Content starts
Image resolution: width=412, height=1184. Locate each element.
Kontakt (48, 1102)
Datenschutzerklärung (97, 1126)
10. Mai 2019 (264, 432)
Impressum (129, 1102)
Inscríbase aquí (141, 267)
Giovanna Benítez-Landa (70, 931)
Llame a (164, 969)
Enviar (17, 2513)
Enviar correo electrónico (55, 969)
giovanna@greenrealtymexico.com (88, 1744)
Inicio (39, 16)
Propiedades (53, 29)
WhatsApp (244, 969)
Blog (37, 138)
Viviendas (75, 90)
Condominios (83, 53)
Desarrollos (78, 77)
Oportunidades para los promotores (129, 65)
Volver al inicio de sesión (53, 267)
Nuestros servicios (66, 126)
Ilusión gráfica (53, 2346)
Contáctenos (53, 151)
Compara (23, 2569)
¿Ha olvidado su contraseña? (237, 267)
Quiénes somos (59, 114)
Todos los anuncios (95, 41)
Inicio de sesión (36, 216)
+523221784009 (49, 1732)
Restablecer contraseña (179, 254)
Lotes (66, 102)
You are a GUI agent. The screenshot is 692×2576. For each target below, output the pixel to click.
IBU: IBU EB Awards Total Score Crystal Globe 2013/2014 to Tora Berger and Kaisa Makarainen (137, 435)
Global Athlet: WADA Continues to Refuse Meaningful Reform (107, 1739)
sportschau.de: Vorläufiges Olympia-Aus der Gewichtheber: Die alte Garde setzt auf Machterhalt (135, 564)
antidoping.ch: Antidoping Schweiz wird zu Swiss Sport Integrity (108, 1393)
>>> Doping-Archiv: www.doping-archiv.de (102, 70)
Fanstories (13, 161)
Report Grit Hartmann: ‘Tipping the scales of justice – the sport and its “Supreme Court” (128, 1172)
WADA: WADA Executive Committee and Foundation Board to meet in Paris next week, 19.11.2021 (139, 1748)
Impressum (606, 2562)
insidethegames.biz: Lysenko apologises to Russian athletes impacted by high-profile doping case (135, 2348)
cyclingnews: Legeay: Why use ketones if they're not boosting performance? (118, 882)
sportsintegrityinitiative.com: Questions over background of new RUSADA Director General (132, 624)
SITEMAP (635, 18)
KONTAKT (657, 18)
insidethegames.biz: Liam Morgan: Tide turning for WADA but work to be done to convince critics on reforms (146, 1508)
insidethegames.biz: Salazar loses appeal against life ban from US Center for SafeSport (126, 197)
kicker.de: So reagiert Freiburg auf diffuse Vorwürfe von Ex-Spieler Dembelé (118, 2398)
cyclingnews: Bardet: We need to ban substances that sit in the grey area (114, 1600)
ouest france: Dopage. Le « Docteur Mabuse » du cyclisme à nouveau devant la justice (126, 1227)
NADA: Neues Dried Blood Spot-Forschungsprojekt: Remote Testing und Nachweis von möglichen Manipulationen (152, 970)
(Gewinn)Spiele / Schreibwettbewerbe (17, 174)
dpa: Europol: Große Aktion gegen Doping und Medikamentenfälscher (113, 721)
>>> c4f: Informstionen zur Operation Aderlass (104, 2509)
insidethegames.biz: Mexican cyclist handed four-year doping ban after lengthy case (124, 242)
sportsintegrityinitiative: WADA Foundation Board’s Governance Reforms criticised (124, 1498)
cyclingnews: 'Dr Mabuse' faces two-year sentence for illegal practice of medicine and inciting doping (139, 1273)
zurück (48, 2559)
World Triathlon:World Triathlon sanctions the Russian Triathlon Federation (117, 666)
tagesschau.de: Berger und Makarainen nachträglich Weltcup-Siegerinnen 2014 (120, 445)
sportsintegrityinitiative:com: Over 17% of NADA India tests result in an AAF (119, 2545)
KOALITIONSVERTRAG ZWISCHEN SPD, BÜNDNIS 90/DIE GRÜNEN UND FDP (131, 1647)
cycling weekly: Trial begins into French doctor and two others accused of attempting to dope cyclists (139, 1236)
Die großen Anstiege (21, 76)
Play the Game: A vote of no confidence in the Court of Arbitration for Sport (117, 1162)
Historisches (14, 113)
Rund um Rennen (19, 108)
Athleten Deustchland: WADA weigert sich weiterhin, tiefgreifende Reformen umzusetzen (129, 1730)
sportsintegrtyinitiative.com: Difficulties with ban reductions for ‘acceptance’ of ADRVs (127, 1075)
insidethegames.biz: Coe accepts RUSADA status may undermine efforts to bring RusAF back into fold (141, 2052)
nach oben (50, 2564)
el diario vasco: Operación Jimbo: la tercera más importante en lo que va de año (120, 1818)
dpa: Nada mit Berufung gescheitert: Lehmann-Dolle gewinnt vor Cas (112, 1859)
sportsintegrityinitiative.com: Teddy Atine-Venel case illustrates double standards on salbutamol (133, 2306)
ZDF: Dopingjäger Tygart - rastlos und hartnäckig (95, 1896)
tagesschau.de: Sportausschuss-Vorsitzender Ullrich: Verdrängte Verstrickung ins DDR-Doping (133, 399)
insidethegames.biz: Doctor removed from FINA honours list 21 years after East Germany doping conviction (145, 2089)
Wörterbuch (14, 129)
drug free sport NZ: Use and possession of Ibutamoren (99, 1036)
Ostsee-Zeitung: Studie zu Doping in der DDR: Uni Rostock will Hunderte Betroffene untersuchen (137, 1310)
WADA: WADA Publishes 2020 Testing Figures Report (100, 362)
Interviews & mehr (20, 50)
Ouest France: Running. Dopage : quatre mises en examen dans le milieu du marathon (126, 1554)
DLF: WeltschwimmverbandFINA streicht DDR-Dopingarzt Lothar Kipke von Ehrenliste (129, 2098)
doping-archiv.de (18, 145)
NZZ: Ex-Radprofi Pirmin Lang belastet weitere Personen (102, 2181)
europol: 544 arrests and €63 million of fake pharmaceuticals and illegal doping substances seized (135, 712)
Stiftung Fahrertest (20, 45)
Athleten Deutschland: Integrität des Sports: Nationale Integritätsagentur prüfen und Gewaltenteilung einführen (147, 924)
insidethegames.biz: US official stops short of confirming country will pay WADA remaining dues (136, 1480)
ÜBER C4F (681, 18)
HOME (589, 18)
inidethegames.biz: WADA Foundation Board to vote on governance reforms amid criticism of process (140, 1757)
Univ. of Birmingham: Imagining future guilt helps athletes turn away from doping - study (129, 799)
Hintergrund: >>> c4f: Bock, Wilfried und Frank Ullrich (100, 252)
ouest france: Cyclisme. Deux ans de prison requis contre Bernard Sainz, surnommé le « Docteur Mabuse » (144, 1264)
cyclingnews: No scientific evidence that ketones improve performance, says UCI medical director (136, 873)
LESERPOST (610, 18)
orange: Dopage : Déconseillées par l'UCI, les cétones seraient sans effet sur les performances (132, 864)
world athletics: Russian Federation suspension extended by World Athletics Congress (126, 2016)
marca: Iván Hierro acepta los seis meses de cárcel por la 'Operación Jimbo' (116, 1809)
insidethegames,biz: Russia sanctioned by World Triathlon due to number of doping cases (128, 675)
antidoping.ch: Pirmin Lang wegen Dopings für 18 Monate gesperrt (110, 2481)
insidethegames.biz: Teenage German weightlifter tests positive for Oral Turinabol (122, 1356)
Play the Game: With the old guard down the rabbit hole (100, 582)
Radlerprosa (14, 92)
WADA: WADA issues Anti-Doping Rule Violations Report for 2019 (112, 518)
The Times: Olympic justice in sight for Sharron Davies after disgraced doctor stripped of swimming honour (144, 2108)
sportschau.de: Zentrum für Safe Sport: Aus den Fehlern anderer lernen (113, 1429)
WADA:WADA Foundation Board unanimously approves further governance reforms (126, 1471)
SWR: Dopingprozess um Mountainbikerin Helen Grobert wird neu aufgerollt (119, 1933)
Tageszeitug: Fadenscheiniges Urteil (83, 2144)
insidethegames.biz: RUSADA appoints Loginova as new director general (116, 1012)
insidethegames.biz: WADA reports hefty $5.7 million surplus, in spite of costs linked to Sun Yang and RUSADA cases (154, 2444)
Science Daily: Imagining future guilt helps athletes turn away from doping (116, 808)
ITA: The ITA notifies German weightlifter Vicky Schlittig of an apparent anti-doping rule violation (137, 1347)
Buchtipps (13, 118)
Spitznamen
Content ends
Repeat, exactly as they stand above, the lines from the line with "WhatsApp (244, 969)" to the line with "insidethegames.biz: Liam Morgan: Tide", both lines included.

WhatsApp (244, 969)
Blog (37, 138)
Viviendas (75, 90)
Condominios (83, 53)
Desarrollos (78, 77)
Oportunidades para los promotores (129, 65)
Volver al inicio de sesión (53, 267)
Nuestros servicios (66, 126)
Ilusión gráfica (53, 2346)
Contáctenos (53, 151)
Compara (23, 2569)
¿Ha olvidado su contraseña? (237, 267)
Quiénes somos (59, 114)
Todos los anuncios (95, 41)
Inicio de sesión (36, 216)
+523221784009 (49, 1732)
Restablecer contraseña (179, 254)
Lotes (66, 102)
You are a GUI agent. The screenshot is 692×2576. For each target below, output the pixel to click.
IBU: IBU EB Awards Total Score Crystal Globe 2013/2014 to Tora Berger and Kaisa Makarainen (137, 435)
Global Athlet: WADA Continues to Refuse Meaningful Reform (107, 1739)
sportschau.de: Vorläufiges Olympia-Aus der Gewichtheber: Die alte Garde setzt auf Machterhalt (135, 564)
antidoping.ch: Antidoping Schweiz wird zu Swiss Sport Integrity (108, 1393)
>>> Doping-Archiv: www.doping-archiv.de (102, 70)
Fanstories (13, 161)
Report Grit Hartmann: ‘Tipping the scales of justice – the sport and its “Supreme Court” (128, 1172)
WADA: WADA Executive Committee and Foundation Board to meet in Paris next week, 19.11.2021 (139, 1748)
Impressum (606, 2562)
insidethegames.biz: Lysenko apologises to Russian athletes impacted by high-profile doping case (135, 2348)
cyclingnews: Legeay: Why use ketones if they're not boosting performance? (118, 882)
sportsintegrityinitiative.com: Questions over background of new RUSADA Director General (132, 624)
SITEMAP (635, 18)
KONTAKT (657, 18)
insidethegames.biz: Liam Morgan: Tide turning for WADA but work to be done to convince critics on reforms (146, 1508)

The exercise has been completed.